Title: Lego City Undercover

Format: Wii U

Developed by: TT Games

Published by: Nintendo

Genre: Adventure

 

When LEGO Star Wars was released in 2005 few could have foretold the series would grow to be the all-conquering series it is today. Since Traveller’s Tales first foray into George Lucas’ galaxy far, far away there have been precisely a million titles released, for franchises as diverse as Pirates of the Caribbean, Harry Potter and Indiana Jones. Lego City Undercover, and its 3DS counter-part, subtitled The Chase Begins, mark the first time TT games have worked unshackled by a franchise and they really make the most of that freedom.

 

Without a strict film plot to adhere to, LEGO City Undercover instead tells a simple tale of hardened (plastic) cop Chase McCain in LEGO City, well…going undercover. That provides more than enough scope for TT Games to go to town (or city) on sight gags and one-liners that would make the writers of Airplane green with envy.
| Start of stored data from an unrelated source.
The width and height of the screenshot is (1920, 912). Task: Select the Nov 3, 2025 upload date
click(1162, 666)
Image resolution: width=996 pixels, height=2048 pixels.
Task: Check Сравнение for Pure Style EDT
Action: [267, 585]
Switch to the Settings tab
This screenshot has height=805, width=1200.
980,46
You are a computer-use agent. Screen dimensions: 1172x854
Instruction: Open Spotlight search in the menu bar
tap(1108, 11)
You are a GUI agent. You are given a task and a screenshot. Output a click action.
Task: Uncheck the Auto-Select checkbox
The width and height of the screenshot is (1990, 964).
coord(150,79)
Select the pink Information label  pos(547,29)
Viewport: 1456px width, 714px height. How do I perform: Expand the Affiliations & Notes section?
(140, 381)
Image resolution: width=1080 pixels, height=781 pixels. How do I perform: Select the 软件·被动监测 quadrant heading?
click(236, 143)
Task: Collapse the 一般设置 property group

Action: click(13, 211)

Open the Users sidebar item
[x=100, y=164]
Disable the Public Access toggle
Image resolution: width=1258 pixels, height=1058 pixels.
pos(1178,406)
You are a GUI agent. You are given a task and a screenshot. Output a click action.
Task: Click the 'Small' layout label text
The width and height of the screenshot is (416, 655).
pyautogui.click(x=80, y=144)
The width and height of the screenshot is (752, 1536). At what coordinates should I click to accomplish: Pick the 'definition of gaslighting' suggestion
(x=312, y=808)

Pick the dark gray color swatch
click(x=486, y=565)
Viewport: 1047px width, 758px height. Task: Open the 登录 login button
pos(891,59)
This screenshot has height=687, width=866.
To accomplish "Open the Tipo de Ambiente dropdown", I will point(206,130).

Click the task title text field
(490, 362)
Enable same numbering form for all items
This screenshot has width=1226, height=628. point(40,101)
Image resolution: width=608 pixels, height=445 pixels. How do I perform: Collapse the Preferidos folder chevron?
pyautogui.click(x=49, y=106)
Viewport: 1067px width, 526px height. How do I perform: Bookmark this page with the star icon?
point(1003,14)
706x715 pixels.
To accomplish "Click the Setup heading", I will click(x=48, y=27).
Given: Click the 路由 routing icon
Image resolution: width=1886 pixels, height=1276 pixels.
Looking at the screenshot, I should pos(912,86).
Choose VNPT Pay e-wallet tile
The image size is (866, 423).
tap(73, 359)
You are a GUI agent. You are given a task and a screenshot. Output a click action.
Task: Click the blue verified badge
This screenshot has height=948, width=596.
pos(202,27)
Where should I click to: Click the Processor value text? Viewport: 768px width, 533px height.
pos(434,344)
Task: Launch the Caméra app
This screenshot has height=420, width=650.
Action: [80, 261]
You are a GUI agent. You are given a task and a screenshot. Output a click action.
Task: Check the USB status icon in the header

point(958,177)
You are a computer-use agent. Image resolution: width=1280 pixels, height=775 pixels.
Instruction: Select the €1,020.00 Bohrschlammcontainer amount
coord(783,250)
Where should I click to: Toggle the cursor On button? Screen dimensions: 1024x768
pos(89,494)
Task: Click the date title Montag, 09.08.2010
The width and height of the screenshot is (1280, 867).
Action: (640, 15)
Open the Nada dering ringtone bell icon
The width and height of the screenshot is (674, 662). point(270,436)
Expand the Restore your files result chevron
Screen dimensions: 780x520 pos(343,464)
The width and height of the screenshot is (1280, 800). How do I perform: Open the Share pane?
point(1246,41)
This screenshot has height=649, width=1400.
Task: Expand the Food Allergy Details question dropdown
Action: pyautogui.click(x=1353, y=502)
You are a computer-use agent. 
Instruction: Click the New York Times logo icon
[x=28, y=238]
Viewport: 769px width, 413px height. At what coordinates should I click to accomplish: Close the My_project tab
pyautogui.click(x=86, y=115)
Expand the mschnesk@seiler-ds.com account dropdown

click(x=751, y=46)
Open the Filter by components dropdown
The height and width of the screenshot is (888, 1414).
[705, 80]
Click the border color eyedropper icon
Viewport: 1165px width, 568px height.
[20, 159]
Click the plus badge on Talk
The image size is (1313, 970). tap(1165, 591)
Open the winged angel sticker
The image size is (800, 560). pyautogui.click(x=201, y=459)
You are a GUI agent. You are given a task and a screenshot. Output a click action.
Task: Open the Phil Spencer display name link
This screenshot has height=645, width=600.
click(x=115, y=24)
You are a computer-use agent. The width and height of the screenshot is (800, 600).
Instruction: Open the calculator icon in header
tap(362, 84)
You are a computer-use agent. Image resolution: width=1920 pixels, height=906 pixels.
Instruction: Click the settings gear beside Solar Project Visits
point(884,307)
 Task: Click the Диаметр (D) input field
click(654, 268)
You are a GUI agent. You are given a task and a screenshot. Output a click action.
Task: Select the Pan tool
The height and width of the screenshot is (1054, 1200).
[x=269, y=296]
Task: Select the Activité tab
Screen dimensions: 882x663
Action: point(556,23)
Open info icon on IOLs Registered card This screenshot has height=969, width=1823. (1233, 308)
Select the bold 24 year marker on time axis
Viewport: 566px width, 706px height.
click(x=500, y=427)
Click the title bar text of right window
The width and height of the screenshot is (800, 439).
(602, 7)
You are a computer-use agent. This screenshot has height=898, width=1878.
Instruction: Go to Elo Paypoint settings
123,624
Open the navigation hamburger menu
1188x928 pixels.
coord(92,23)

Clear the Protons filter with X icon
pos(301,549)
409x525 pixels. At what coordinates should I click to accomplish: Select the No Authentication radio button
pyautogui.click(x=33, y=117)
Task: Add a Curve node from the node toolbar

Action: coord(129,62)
On his quest to find and stop master criminal Rex Fury, Chase finds himself breaking in and out of prison, working for a Yakuza boss, and getting friendly with an Ice-Cream loving mobster. Along the way TT Games manages to spoof everything from Shawshank Redemption, to Titanic and Goodfellas. The writing is witty, the delivery is fantastic. The result is the funniest video game since Conker’s Bad Fur Day (and a lot more family friendly).

 

One of the many Mario references

One of the many Mario references

 

The missions are simple but diverse enough to keep you hooked throughout the 25+ hours it takes to reach the surprisingly epic finale. Chase adopts a range of jobs along the way, including a farmer and an astronaut, each with their own skill set and collectibles. In between missions it’s easy to lose several hours wandering around the city trying out new abilities and chasing after the huge amount of character tokens, vehicles and side missions that litter the nameless city.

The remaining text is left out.